Pop sensation Rageshwari set the stage for the night’s events with her zingy, aptly-titled incantation to the Y2K bug. Pleased as punch, the bug stayed away all night, leaving the evening free of glitches and goof-ups. But not practical pranks, as it turned out. Host Cyrus Broacha had the stadium rise to its feet for a moment’s homage to cinematographer, Jehangir P Candlewallah who died that morning. Then had it in splits a whole minute later, announcing it was only a hoax — there never was a cinematographer by that name. “Only goes to show how easily the entire industry can be taken for a royal ride!,” he quipped, rubbing it in. Adding insult to injury.

Hostesses Lisa Ray, Namrata Baruah and Rajeshwari Sachdev introduced the people who made it all possible, the venerable showbiz veterans who comprised the members of the jury. Thereafter, the Marathi Awards gave way to nearly half an hour of Can Can, courtesy the Paris-based troupe, with its supple men and shapely lasses and their elaborately colourful gig, Birds of Paradise.

The Indo-Swedish Bombay Vikings took the stage, following the awards in the non-film music category. Predictably, they treated the audience to a session of pop-reggae, making rumbunctious love to Mona Lisa, with their explicitly suggestive lyrics and choreography.

The TV awards followed, setting the stage for the ‘happening’ Falguni Phatak, with a live demo of her chartbusting patakha routine.

Giving away some of the ‘technical’ awards was the chairman of the film jury, Manoj Kumar himself, the self-styled Panchayat Ka Sarpanch, with his trademark brand of humility and patriotism. He hailed the organisers on giving the members of his jury complete freedom to decide the winners, and never once interfering with their decisions. “The SCREEN-Videocon Awards are the closest we shall ever get to awards for the industry and by the industry,” he said, to a round of ready applause.

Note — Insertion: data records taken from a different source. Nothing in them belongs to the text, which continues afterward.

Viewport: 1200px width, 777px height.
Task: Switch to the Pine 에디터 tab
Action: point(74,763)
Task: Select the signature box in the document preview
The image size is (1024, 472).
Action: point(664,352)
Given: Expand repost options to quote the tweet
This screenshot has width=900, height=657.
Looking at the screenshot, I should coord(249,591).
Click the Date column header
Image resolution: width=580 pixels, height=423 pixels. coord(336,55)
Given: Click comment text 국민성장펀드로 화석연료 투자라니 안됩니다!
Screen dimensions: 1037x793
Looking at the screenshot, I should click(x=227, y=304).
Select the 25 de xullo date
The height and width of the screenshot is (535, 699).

“Lights, Camera, Action!,” ordered Cyrus Broacha. And indeed, action it was that followed, setting the stage literally on fire, courtesy the fire-spouting King of Action, Akshay Kumar.

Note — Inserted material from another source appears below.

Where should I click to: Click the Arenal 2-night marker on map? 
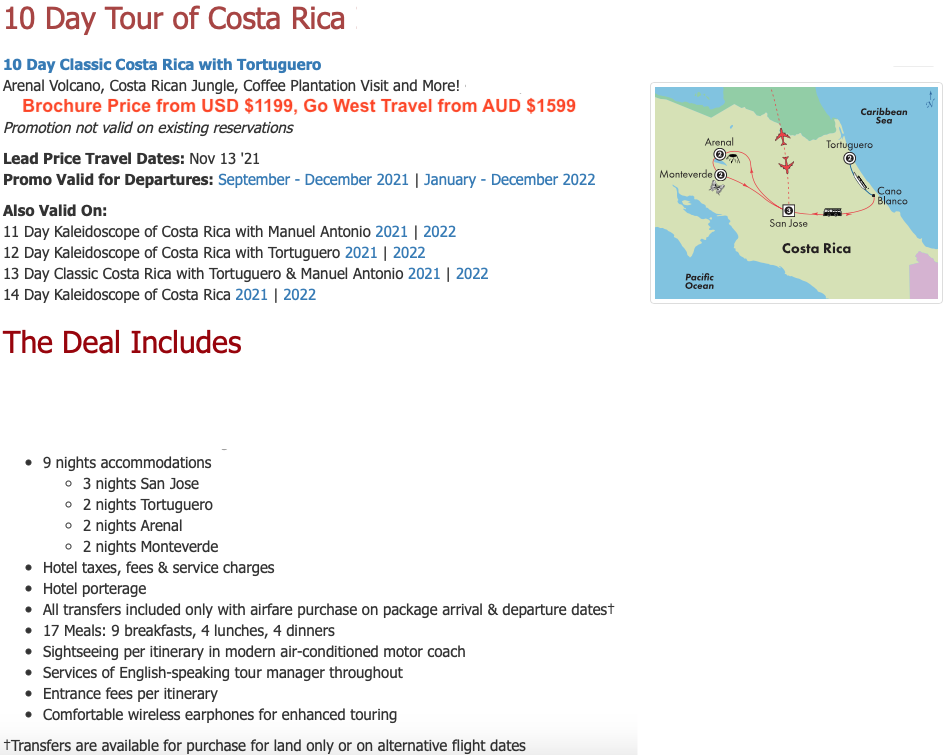pos(719,155)
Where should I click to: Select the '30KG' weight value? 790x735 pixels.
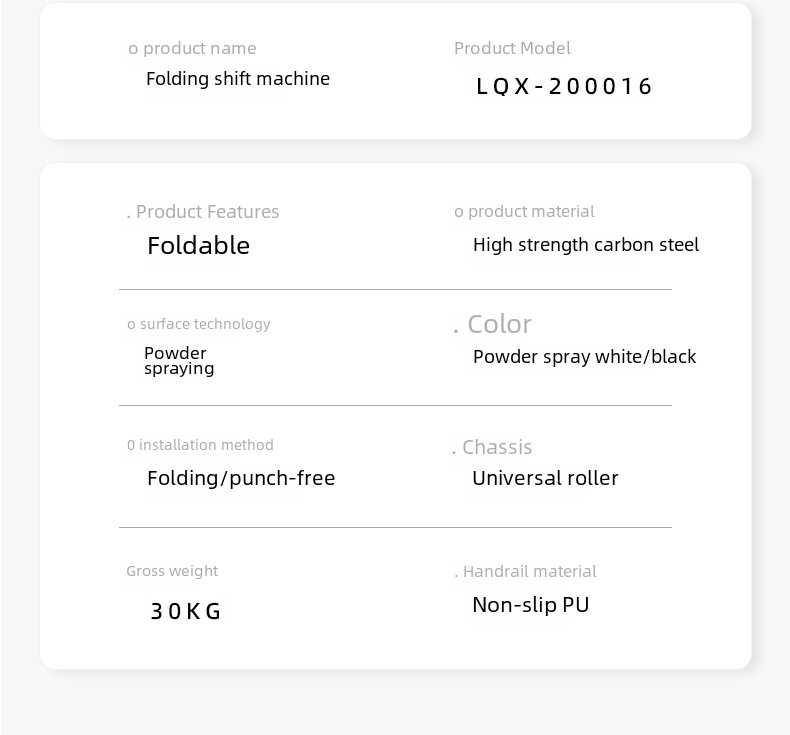[x=185, y=611]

The sessions paying tribute to music, dance and action over, it was time for comedy. Comedy of the side-splitting, belly-aching kind from “mover and shaker” Suman, who treated the audience to his brand of Mumbai’s bhai bhai humour.

Mast girl Urmila Matondkar had the audience in gasps with her splendidly choreographed dances. As did Manish Malhotra, the man who graduated from designing costumes for Mumbai’s heroines to decking out international celebrities of the likes of Michael Jackson in designs of his creation.

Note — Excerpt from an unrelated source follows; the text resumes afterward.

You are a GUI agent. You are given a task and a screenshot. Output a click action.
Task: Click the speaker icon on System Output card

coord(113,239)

And then, of course, there were the winners. And presenters. But more of them elsewhere.


SONG OF THE NIGHTINGALE
The queen of melody, Lata Mangeshkar, accompanied by the Mangeshkar family including sister Meena and brother Hridayanath and his children Radha and Adinath, paid homage to the memory of their illustrious father, Dinanath Mangeshkar.

Offering a pooja, Lata who had turned up in an immaculate black and white silk saree, showered a few rose petals onto the stage.

She was at her soulful best, rendering a shloka that moved the audience to tears. The doyen of singing concluded her tribute, with a message of peace to millions of her fans.

LIFETIME IN A NUTSHELL
They walked on to the stage, hand in hand, titans Dilip Kumar, the Last Emperor and Naushad Ali, the veteran music composer who composed out some of Hindi cinema’s best loved tunes. For the 85-year old Naushad, it was his crowning glory, receiving the SCREEN-Videocon Award for Lifetime Achievement from Dilip Kumar.

The man who joined films as a pianist, and stayed on to work with the likes of General Film City, Ranjit Movietone and Banatwala’s Recording Company, before becoming a music director who bewitched us with his classic tunes in films like Mela, Darshan, Mother India, Mughal-e-Azam and Baiju Bawra deserved no less. But the composer himself was humility personified: “I’m grateful to God for making me what I am. And to the filmmakers who gave me opportunities to work,” he said.